### Text segment
-.-.-
This is about trust, faith, and commitment: sticking to something that is sacred, something you value, even when you do not know how it will turn out, and even if it means making intensive sacrifices of one kind or another to make it work. That is Chapter 23, which is presented as a past-life story of Medicine King Bodhisattva.
As the story goes, in a time long ago one Gladly-Seen-By-All-Beings Bodhisattva made an offering of his body to a Buddha named Sun-Moon-Pure-Bright-Virtue by consuming fine incense and fragrant oils and setting his body alight with the pure intention of dedicating himself to the Dharma. There was no way to know how this method would turn out, but in the story, it worked: he was transformed, radiating intense light for an exceptionally long interval of time, and after finally dying, he took rebirth again in the company of the same Buddha. After building many multitudes of stupas (monuments) for that Buddha's own mortal remains, Gladly-Seen Bodhisattva burnt off his own arms as an offering out of devotion to those stupas, again without knowing in advance how this would work. His body was restored to health, intact, and he learned from the experience.
-.-.-
### Pixel coordinate grounding data
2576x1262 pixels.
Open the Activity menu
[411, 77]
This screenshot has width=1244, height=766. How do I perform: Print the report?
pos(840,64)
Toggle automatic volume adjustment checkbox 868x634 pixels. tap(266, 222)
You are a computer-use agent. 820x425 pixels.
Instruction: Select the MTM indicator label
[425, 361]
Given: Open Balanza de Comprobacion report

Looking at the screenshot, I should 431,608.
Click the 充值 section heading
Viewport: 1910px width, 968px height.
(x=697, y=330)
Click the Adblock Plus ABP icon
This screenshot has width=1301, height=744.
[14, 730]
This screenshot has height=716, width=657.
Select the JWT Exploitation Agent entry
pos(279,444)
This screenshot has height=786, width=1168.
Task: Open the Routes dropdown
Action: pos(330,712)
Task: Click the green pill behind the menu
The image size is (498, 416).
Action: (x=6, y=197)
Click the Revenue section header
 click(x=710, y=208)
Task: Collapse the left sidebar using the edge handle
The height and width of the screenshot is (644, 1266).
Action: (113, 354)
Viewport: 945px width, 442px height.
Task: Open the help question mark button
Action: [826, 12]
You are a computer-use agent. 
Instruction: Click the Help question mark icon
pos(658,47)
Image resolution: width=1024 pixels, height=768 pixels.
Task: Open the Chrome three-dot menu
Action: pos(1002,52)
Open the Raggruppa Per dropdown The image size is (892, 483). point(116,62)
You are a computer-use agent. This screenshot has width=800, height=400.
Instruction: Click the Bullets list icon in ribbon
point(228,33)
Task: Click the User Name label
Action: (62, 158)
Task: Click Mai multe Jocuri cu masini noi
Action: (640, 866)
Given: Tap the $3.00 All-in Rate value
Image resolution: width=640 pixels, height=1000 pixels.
-.-.-
### Required action A
Answer these about the passage on Medicine King Bodhisattva:
(i) Which chapter is presented as a past-life story of Medicine King Bodhisattva?
(ii) What is the name of the Buddha to whom Gladly-Seen-By-All-Beings Bodhisattva offered his body?
(iii) What did Gladly-Seen Bodhisattva burn off as an offering to the stupas?
### Required action B
Extend the passage on Medicine King Bodhisattva, picking up after its final sentence.

### Answer space A
(i) Chapter 23
(ii) Sun-Moon-Pure-Bright-Virtue
(iii) His own arms

### Answer space B
Sakyamuni Buddha goes on in this chapter to state that "Anyone who aspires for, and wishes to attain Anuttara-samyak-sambodhi, should offer a light to the stupa of the Buddha by burning a finger or a toe" (304). There are Buddhist communities in which this practice is taken literally to this day; one can speculate that the self-immolations that have become famous in the last hundred years in Buddhist countries may have some relation to this practice. In any event, I do not wish for anyone to do this in our sangha. Instead, I suggest what may be more difficult sacrifices:
*Offer your doubts and fears to the Buddha in your heart and set them on fire, imagining them to smell like sweet incense and to shine with the light of ten thousand suns.
*Offer your ignorance, arrogance, short-sightedness, cowardice, closed-mindedness, selfishness, hatred, jealousy, impatience, pride, aggression, and any other poisons of the heart in the same way, in a spirit of devotion.
*Respect the multitude of sentient beings you meet as though they contain the living relics of the Buddha in the way this ancient Bodhisattva did. Because they do. Use both arms if you can.
This leaves only one question: what remains after these poisons are burned away and resolve into emptiness? What is left behind?